银屑病表皮角质形成细胞可能既是银屑病发生的“始作俑者”，又是银屑病发展的“终末表现者”，其异常增生是银屑病的主要特征。本研究以角质形成细胞为研究对象，通过比较分析银屑病非皮损区、临近皮损区、皮损区与正常皮肤及慢性湿疹患者皮损区表皮及角质形成细胞蛋白质组学、转录组学、代谢组学以及角质形成细胞分泌胞外囊泡中分子的差异，结合既往GWAS研究发现的易感基因、细胞因子和趋化因子及其受体，筛选出银屑病角质形成细胞表达的优势基因，确定与银屑病角质形成细胞改变最相关的关键分子。以感染、创伤、药物、血管内皮细胞及T细胞等与角质形成细胞共孵育/共培养，发现银屑病角质形成细胞激发、维持、转归过程中的特异性优势标记物的变化。在此基础上构建基因敲入或敲除小鼠，进行功能研究，确定发现的关键分子在银屑病发病中的作用及机制，进一步明确银屑病角质形成细胞变化的特异性分子基础，确定角质形成细胞在银屑病中的作用。

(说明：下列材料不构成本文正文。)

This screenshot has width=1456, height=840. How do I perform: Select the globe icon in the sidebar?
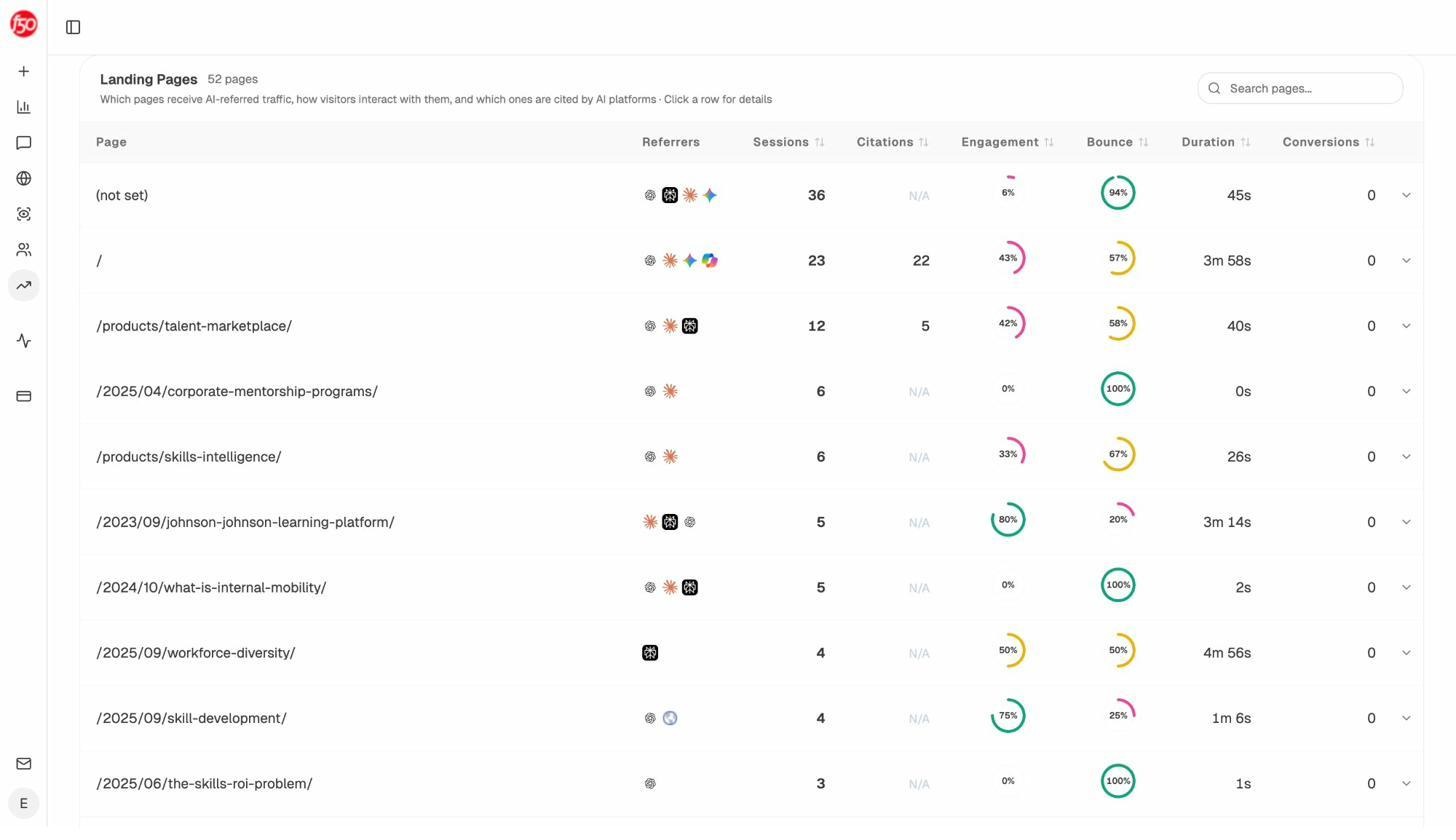[23, 178]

As the major constituent of the epidermis, keratinocytes are believed to be crucial in both the early stages of psoriasis pathogenesis and later amplification of chronic inflammatory circuits. Psoriasis generally manifests as chronic inflammation of the skin and is characterized by hyperproliferation and altered differentiation of epidermal keratinocytes. This application focus on psoriatic epidermal keratinocytes from nonlesional, perilesional and lesional skin, as compared with epidermal keratinocytes from eczema and healthy skin. Potential biomarkers of psoriatic keratinocytes should be identified using various technologies including transcriptomics, proteomics and metabolomics, in combination with investigation on molecules in extracellular vesicles secreted by keratinocytes and data completed by genome-wide association study (GWAS). Furthermore, cytokines and chemokines and their receptors in keratinocytes should be determined. These research could screen out the most significant biomarkers expressed by psoriatic epidermal keratinocytes. By studying the effect of infection, in vitro wound and medicines on key biomarkers of epidermal keratinocytes and cells co-cultured with vascular endothelial cells and dermal T cells, we hope to find the most significant changed biomarkers from keratinocytes in the initiation, maintenance and regression of psoriasis. Next, knock-in and knockout mice are constructed to clarify the functions of screened key biomarkers and make out their role in the pathogenesis of psoriasis. Finally, whether keratinocytes themselves have their share in initiation and/or propagation of psoriasis should be identified.